Extracted records =
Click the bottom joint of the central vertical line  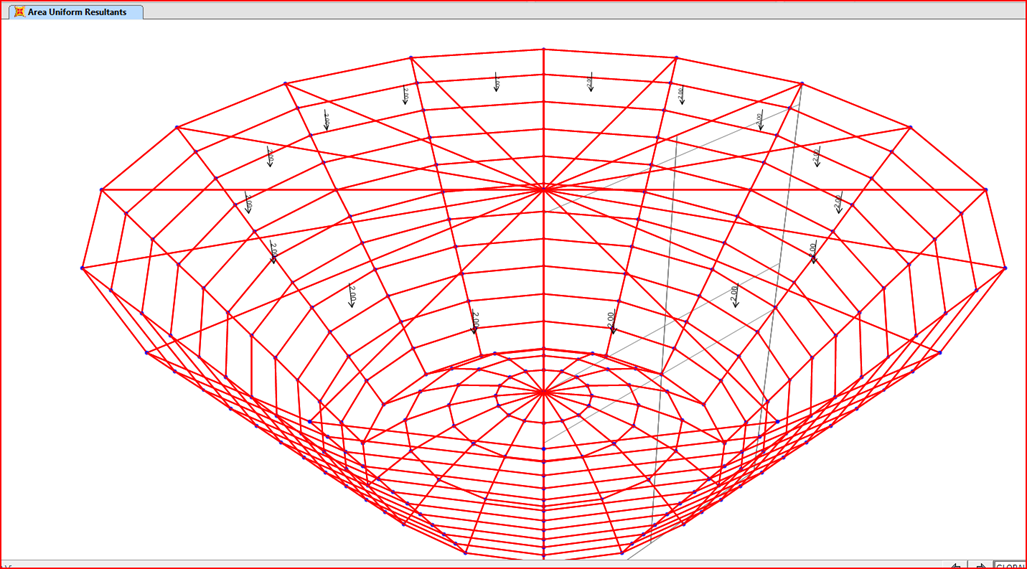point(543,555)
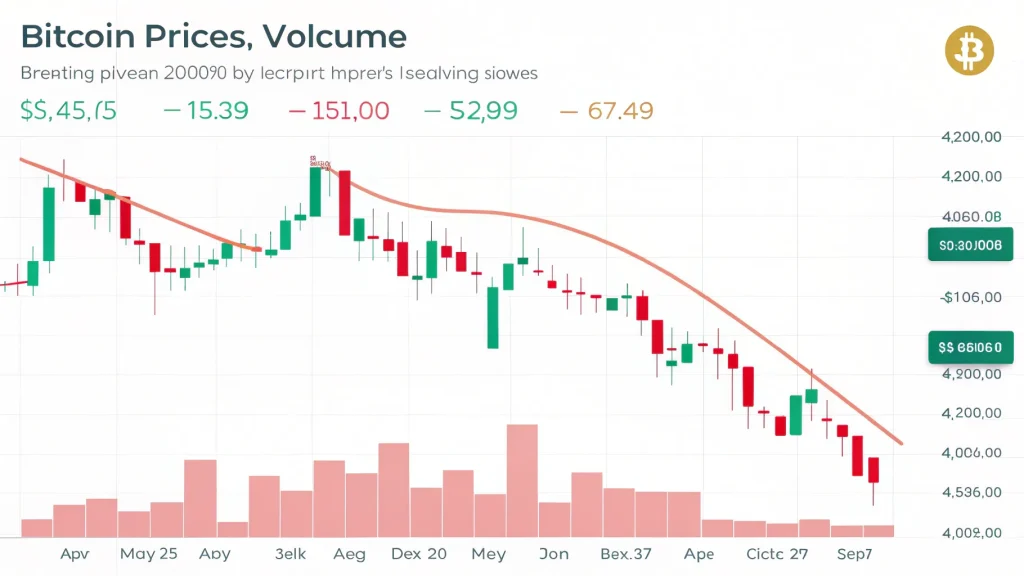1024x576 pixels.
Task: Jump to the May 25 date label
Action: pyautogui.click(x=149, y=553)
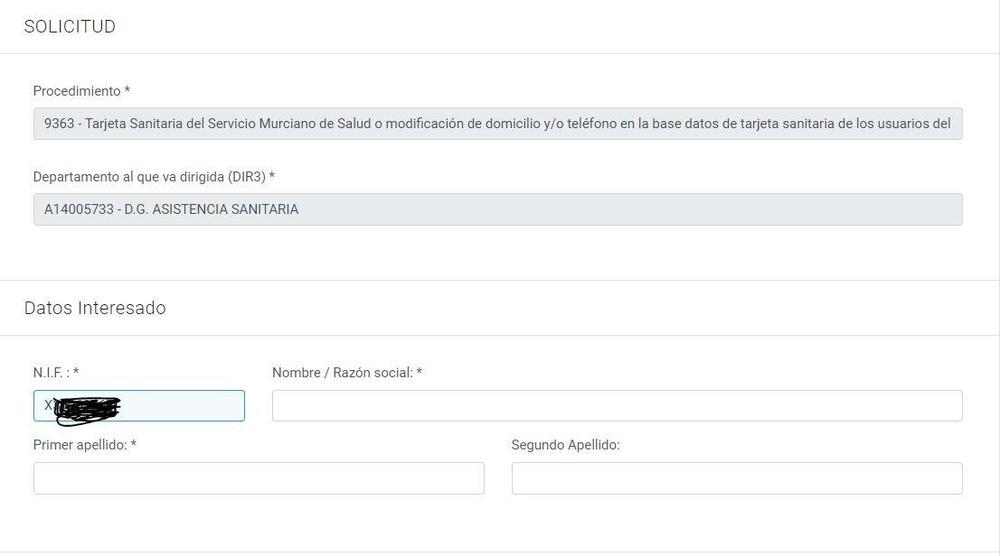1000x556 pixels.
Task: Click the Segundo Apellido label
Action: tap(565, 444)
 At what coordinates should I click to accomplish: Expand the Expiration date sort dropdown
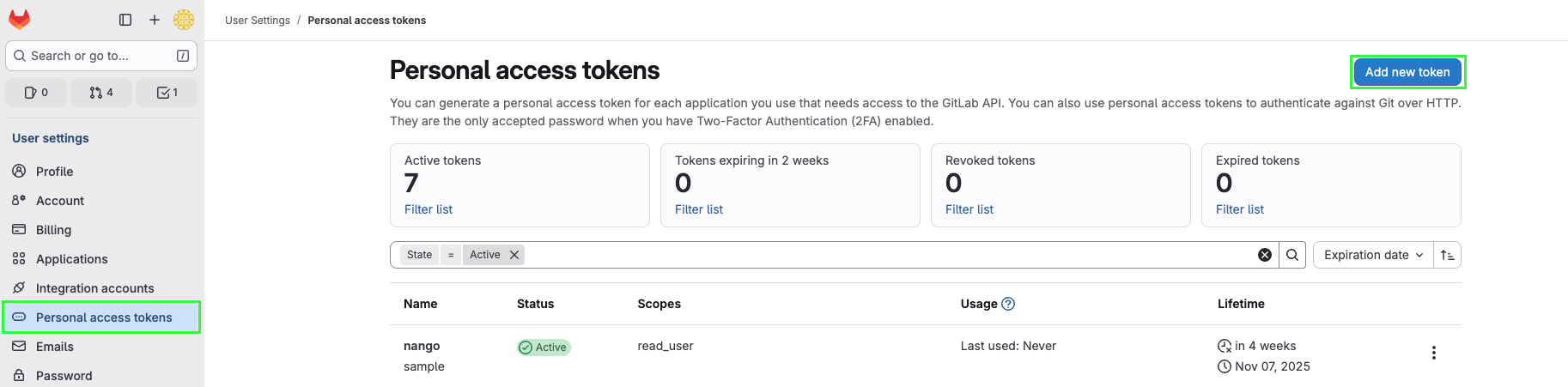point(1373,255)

EXERCISE INSTRUCTIONS =
Output a verbatim copy of the lines from the line containing "At what coordinates" through the end of the data, both included, without any images.

SOLUTION =
 At what coordinates should I click to accomplish: Expand the Expiration date sort dropdown
point(1373,255)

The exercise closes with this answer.